• Data provided:
============================================================

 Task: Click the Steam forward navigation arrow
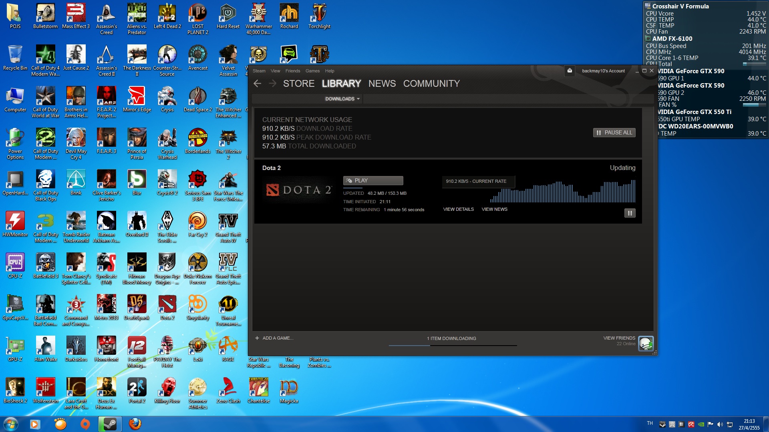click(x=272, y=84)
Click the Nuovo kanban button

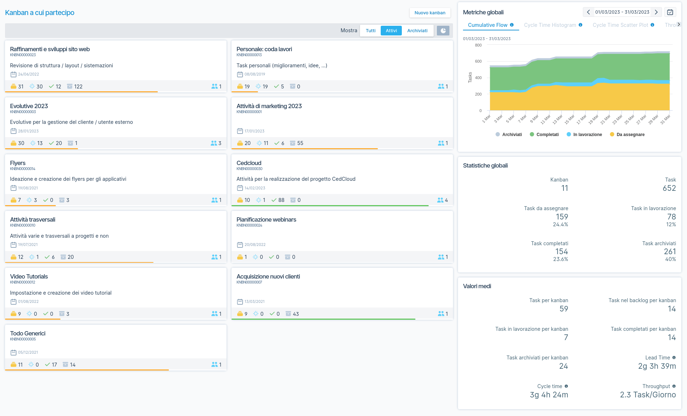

============================================================

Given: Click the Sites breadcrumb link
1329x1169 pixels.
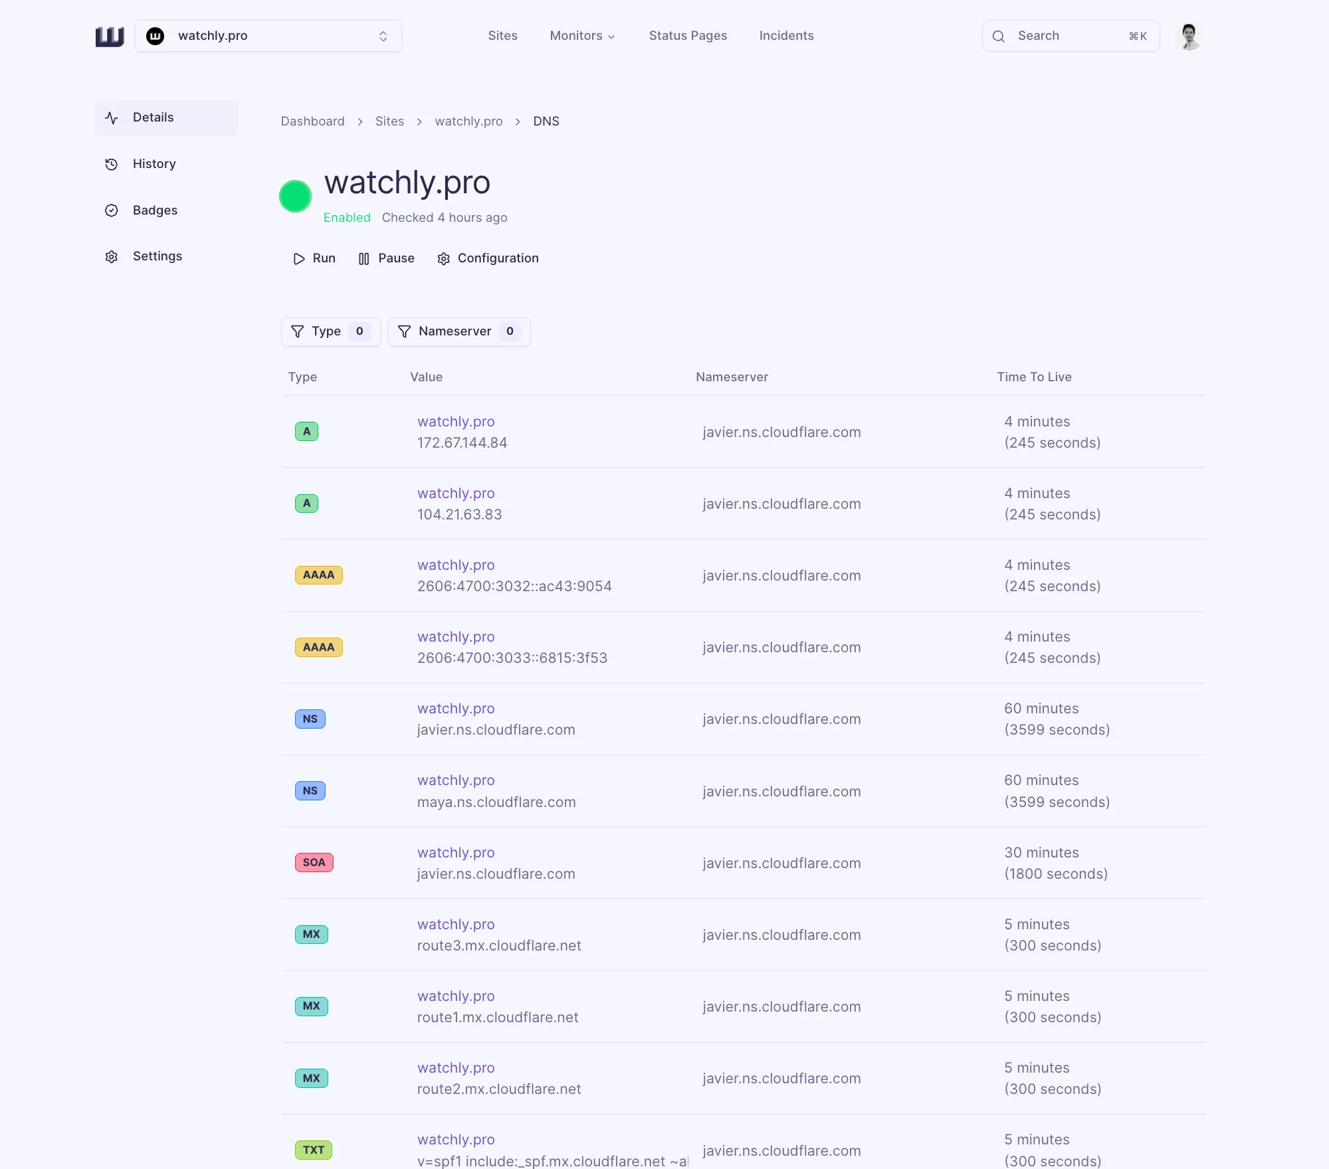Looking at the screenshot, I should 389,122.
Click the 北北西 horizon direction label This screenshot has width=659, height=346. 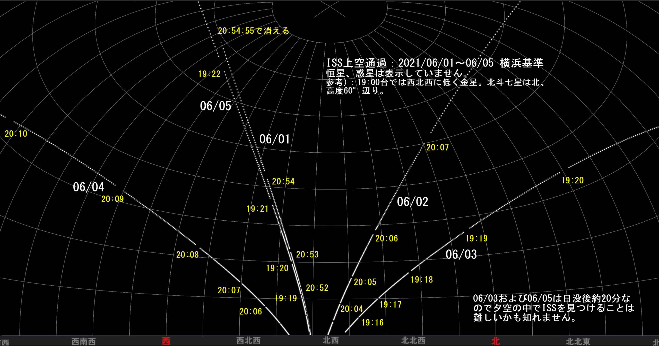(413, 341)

============================================================

• Exercise objective: Starting at the line containing "Task: Click the" and stopping at the line containing "Click the Nuovo kanban button", output each line exactly as it appears above. Leave out the pictures.

• Expected answer:
 Task: Click the Steam forward navigation arrow
click(x=272, y=84)
Click the Nuovo kanban button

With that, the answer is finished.